*EXERCISE INSTRUCTIONS*:
Copy each line of the records below, from the first through the one that contains "Legal (403, 2274)", exactly as written.

Start of DATA PROVIDED

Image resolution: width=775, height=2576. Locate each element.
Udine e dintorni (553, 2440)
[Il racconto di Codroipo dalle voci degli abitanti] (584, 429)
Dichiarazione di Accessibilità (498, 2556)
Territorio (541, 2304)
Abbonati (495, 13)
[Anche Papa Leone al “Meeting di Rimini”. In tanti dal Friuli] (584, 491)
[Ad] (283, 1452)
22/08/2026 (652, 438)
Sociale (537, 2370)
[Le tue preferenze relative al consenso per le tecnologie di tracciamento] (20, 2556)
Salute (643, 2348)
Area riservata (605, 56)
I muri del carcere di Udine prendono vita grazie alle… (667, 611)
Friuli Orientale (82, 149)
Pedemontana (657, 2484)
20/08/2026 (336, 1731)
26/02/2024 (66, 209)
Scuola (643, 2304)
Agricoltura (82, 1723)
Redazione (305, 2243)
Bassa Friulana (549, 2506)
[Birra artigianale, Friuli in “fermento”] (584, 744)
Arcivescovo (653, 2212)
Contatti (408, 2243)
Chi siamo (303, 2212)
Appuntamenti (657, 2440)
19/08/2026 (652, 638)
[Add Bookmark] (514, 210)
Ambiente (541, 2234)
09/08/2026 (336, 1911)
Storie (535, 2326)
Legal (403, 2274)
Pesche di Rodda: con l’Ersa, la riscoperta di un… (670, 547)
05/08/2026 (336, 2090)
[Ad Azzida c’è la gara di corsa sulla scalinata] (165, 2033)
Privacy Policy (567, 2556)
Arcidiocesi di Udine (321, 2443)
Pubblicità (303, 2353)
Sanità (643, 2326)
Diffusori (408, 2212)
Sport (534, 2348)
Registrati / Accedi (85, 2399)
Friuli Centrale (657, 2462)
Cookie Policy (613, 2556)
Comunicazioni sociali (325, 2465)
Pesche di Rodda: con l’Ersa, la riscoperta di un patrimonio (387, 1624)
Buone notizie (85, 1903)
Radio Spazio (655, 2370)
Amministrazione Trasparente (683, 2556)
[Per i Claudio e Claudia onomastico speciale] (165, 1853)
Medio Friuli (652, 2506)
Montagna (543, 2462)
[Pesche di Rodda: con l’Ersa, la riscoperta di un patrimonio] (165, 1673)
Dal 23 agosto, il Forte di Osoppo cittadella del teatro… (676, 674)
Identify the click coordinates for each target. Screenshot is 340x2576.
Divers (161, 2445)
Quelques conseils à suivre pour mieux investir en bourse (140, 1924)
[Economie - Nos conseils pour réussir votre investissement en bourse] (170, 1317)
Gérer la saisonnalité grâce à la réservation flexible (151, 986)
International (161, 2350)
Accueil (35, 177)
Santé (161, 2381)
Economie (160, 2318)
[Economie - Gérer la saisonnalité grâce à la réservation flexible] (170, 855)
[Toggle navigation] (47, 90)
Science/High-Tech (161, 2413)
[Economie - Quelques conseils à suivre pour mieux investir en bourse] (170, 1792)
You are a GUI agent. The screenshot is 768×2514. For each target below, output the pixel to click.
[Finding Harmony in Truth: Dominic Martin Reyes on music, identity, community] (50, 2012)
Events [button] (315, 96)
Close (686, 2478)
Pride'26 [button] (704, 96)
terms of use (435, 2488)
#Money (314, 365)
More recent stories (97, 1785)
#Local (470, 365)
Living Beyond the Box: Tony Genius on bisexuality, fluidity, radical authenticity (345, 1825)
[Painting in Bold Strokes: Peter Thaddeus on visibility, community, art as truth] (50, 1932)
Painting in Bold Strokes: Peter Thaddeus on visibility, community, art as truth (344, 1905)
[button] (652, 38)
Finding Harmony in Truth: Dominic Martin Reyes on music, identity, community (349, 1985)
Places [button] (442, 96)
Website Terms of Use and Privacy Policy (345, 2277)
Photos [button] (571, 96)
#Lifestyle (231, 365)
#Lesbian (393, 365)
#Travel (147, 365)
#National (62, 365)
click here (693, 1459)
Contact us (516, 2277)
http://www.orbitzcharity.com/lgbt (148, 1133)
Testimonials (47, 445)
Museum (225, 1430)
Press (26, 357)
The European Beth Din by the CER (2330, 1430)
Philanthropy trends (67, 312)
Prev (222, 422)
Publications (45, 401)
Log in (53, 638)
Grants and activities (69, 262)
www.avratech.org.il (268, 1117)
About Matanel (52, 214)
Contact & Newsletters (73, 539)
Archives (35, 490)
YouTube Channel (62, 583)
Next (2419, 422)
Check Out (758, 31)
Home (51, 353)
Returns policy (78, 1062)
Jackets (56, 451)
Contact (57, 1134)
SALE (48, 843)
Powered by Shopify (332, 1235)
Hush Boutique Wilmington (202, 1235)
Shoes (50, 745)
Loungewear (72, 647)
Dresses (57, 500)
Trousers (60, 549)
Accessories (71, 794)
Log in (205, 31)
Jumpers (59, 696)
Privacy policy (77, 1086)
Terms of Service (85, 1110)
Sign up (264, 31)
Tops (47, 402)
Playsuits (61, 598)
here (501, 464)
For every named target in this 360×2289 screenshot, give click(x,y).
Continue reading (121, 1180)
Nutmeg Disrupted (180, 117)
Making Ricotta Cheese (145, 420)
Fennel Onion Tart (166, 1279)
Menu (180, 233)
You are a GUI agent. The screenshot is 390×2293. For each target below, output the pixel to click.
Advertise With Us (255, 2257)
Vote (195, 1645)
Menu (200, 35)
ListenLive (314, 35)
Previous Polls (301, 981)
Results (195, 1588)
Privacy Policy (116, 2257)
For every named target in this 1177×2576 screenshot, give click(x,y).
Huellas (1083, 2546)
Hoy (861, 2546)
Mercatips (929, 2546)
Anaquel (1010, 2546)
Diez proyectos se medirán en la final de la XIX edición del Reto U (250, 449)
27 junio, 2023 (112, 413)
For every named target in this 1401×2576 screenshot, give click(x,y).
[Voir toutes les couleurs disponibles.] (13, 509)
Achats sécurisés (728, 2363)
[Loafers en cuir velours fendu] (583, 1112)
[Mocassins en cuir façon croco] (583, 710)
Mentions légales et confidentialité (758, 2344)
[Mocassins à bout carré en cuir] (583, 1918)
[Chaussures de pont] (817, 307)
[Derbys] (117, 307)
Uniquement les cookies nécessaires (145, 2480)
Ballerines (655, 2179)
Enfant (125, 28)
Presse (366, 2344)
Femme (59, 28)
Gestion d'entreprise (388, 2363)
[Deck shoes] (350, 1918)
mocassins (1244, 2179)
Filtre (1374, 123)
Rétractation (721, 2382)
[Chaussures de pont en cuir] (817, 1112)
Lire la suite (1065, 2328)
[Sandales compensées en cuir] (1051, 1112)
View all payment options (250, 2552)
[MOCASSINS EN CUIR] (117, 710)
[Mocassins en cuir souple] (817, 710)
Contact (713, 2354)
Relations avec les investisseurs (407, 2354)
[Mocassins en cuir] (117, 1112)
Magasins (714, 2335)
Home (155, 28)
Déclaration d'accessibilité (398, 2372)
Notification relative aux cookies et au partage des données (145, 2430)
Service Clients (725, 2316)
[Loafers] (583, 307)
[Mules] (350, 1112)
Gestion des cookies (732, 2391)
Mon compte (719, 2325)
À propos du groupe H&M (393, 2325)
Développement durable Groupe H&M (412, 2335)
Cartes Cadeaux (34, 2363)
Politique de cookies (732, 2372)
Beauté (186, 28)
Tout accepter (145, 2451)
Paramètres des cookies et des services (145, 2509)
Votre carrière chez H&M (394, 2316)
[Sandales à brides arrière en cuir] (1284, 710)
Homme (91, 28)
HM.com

End of DATA PROVIDED

*RESPONSE TO THIS EXERCISE*:
Image resolution: width=775, height=2576. Locate each element.
Udine e dintorni (553, 2440)
[Il racconto di Codroipo dalle voci degli abitanti] (584, 429)
Dichiarazione di Accessibilità (498, 2556)
Territorio (541, 2304)
Abbonati (495, 13)
[Anche Papa Leone al “Meeting di Rimini”. In tanti dal Friuli] (584, 491)
[Ad] (283, 1452)
22/08/2026 (652, 438)
Sociale (537, 2370)
[Le tue preferenze relative al consenso per le tecnologie di tracciamento] (20, 2556)
Salute (643, 2348)
Area riservata (605, 56)
I muri del carcere di Udine prendono vita grazie alle… (667, 611)
Friuli Orientale (82, 149)
Pedemontana (657, 2484)
20/08/2026 (336, 1731)
26/02/2024 (66, 209)
Scuola (643, 2304)
Agricoltura (82, 1723)
Redazione (305, 2243)
Bassa Friulana (549, 2506)
[Birra artigianale, Friuli in “fermento”] (584, 744)
Arcivescovo (653, 2212)
Contatti (408, 2243)
Chi siamo (303, 2212)
Appuntamenti (657, 2440)
19/08/2026 (652, 638)
[Add Bookmark] (514, 210)
Ambiente (541, 2234)
09/08/2026 (336, 1911)
Storie (535, 2326)
Legal (403, 2274)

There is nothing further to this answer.